The BGA report notes that more than a quarter of respondents view stablecoins as the key to success for the industry. Compared with highly volatile game tokens, stablecoins are more friendly to new users and easier to understand, and are increasingly being used for tournament prizes, in-game rewards, and cross-border payments. Sequence also further points out that smart game developers are paying attention to stablecoin payments—whether for on-chain assets or other scenarios—because of significantly lower fees, instant settlement, and simpler revenue sharing arrangements, which provide strong advantages in many use cases.

And AI is changing the cost structure as well. Simon Davis of Mighty Bear Games said that AI-native teams are surpassing traditional studios with only a fraction of the cost and manpower. Animoca Brands also believes that in 2026, sustainability will hinge on AI-driven or AI-assisted development practices, which will fundamentally change the economic model for producing high-quality game content.

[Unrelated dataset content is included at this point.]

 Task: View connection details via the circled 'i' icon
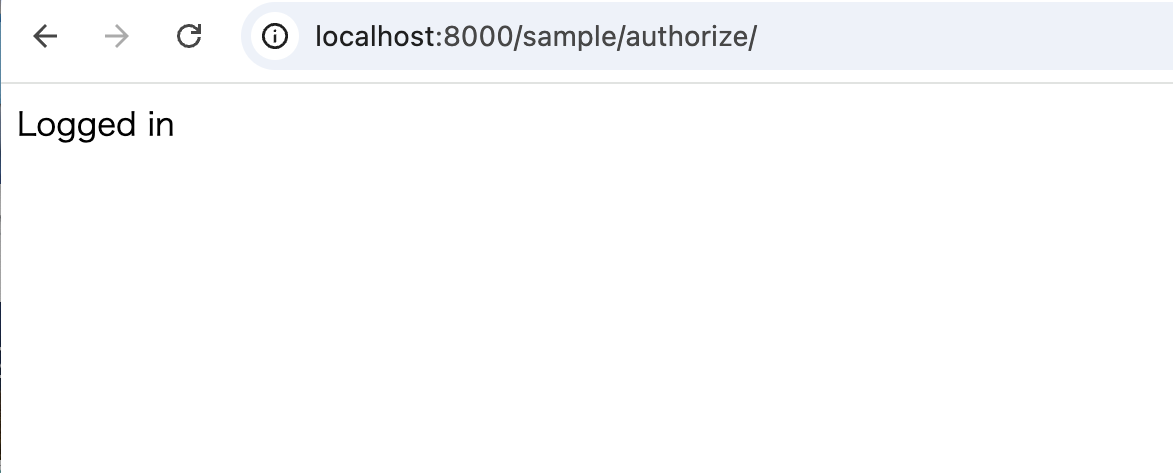[x=275, y=36]
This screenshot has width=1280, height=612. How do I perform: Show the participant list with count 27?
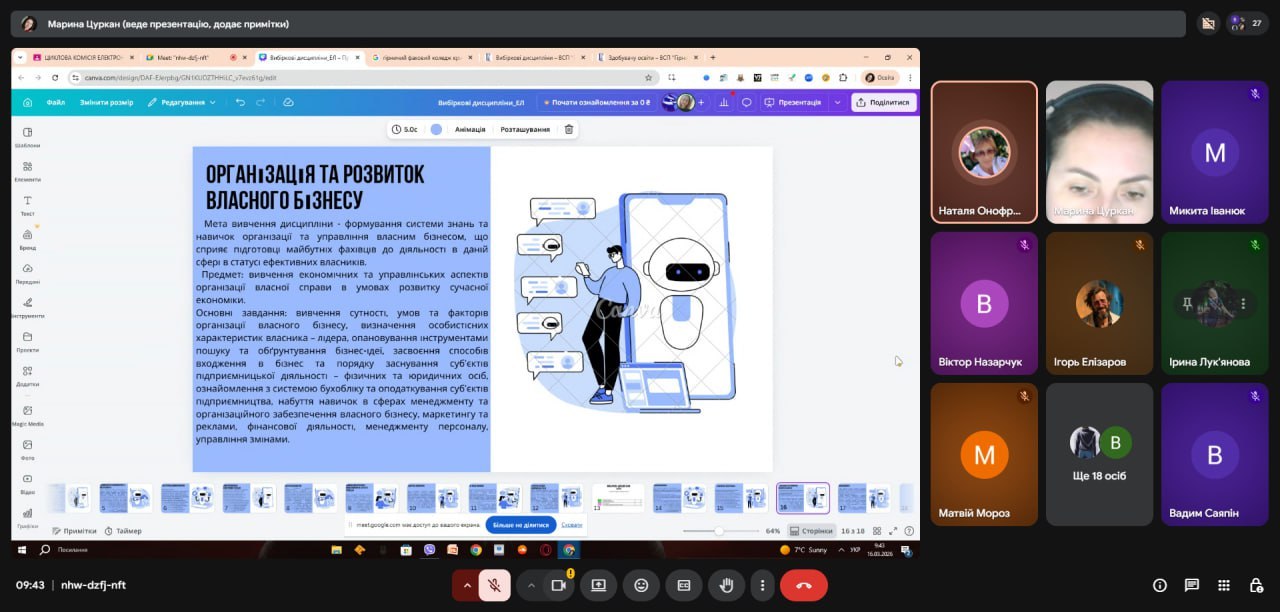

Blockchain games aren’t dead yet—does this phase call for a necessary reset?

The core contradiction from the previous chain-gaming cycle has never changed: investor-driven capital structures always ran ahead of player-demand validation. When retention can’t sustain the token economy, and development costs consume the funding figures, project teams have only two endgames left—shutting down or going off-chain—and the ones who always pay are the early holders.

But this reshuffle has also produced a more pragmatic consensus among game developers: making blockchain invisible, measuring success by retention rather than token prices, replacing high-volatility tokens with stablecoins as the payment layer, and using AI to rebuild development costs. The common thread is: first make a game that can pass the test of traditional market metrics, and then let blockchain play its true role in the underlying layer.

Blockchain games may not be “dead” like Lily Liu said, but the market is indeed saying goodbye to that old cycle where token-driven user growth continues until development funds run out—until the only option left is to loop back to Web2.